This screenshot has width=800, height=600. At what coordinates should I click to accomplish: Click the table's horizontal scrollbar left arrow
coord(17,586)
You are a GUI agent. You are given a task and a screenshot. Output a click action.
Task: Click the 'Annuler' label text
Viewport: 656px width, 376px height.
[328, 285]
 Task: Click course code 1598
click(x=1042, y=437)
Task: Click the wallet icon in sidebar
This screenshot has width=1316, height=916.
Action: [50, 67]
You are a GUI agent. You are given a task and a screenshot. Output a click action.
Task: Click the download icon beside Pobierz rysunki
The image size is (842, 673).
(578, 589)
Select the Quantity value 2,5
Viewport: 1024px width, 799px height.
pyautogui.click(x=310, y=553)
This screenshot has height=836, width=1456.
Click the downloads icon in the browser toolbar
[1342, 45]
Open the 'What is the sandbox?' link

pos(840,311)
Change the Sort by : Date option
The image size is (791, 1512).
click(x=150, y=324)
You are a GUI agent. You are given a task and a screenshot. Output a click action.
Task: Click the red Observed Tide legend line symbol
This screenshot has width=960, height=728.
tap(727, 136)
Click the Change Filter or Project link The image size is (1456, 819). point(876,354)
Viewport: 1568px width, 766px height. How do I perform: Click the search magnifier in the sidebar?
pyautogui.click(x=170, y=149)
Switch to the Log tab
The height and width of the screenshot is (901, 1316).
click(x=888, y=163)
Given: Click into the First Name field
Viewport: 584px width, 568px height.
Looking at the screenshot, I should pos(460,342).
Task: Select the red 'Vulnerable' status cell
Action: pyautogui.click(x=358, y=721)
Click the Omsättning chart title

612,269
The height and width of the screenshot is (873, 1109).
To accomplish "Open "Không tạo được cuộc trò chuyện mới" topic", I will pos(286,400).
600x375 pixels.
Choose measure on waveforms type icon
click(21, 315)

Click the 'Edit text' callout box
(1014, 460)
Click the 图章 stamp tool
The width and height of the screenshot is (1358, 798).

Task -
Please report how many lines of the listing contain the word "Change", and include nothing beyond that number.

Exercise response -
2